I am well most of the time, that doesn’t mean that I’m symptom free because I have my off days but if I manage my medication carefully and I don’t go on all night benders and put myself in all sorts of stressful situations then I am more than capable of living a normal, active life, working, socialising and just generally getting on well in the world of sane people. The problem is that like other long term conditions that are managed by medication and lifestyle changes its still part of me. There isn’t a cure (sorry to break this to anyone who works for the CBT department in the NHS) at certain times symptoms that are not manageable re-appear for no good reason other than my brain feels like it reminding me that it has the ability to wreck havoc on my life. Sometimes a small amount of stress starts off bigger feelings of anxiety that lead me to having worse symptoms reappear (domino effect) and other times it can happen for no reason at all – perhaps some small, seemingly insignificant thing happens and the effect is destructive (butterfly effect). I am lucky I’m well most of the time, sometimes I can go for a year or more when I am completely well and happy. At the moment I’m not right, I know it because I’m highly anxious, fixating and feeling generally irrational. Every-time this happens I feel like I’m failing. I might know logically that this is an illness and it’s no more shameful than having a stomach disorder and yet the stigma and judgements do get me down. I feel frustrated, afraid, and isolated. At the moment I know I’m not right and even though I can have a few hours at a time when I’m ok, I’m swinging back and forward from being a logical rational person, to feeling high in a manic sort of way, or feeling extremely afraid, irrational and paranoid. I feel like all the hard work I’ve put in over the years to stay well and lead as normal a life as possible is being eroded away by this one set back. My relationships, my job, everything rests on me being well. The problem is my own fear of the consequences of my illness taking over completely, makes me more anxious which makes it more likely that I’ll get worse and so it’s a vicious cycle.
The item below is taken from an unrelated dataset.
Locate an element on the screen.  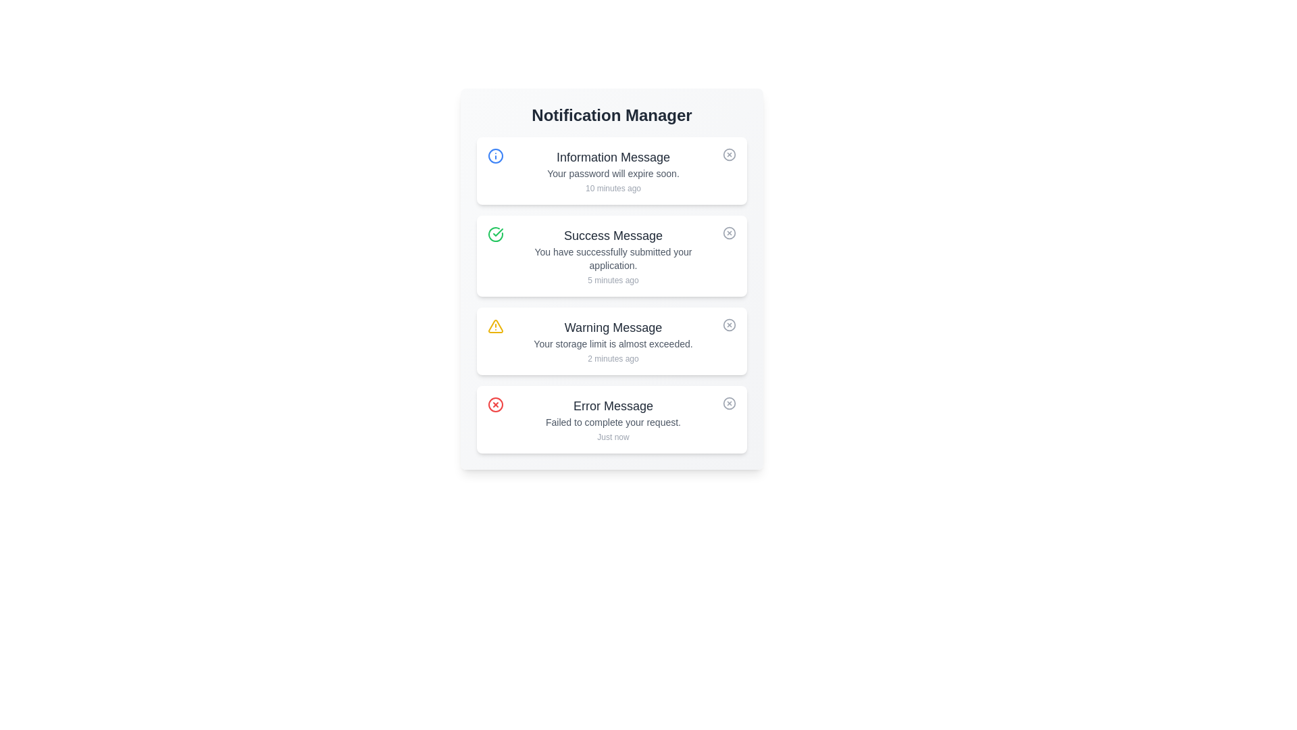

I’ve had to take a giant step back from my own life to deal with this which means letting certain people down until I get well again. That sucks and I’m annoyed at myself for not being able to work through it and still carry on with my usual day to day, but I can’t, and past experience has taught me that it’s not wise to try pretend like I can manage. I lost a job once through forcing myself into work in a similar mental state and I don’t want to do that again. I also know that I have been here before and come through it and I can get through it again. This time I’m being a little bit more open with people who I would usually hide away from when I’m not right. This time I also have Rick who keeps reiterating that I’m stuck with him for life and it doesn’t matter how crazy I am he still loves me (by far the most patient man on the planet but I know everyone has a breaking point). So hopefully it won’t last long and I’ll be back to normal soon. That means hoping I get an ok doctor next week who doesn’t decide to try something new and actually listens to me about what works for me and what doesn’t work, and hopefully have understanding people around me who don’t make me feel like I’m the biggest waste of space on the planet.

So please bear with me whilst I’m going through this, and I hope also having read this everyone will be more understanding and supportive of others who are facing similar difficulties.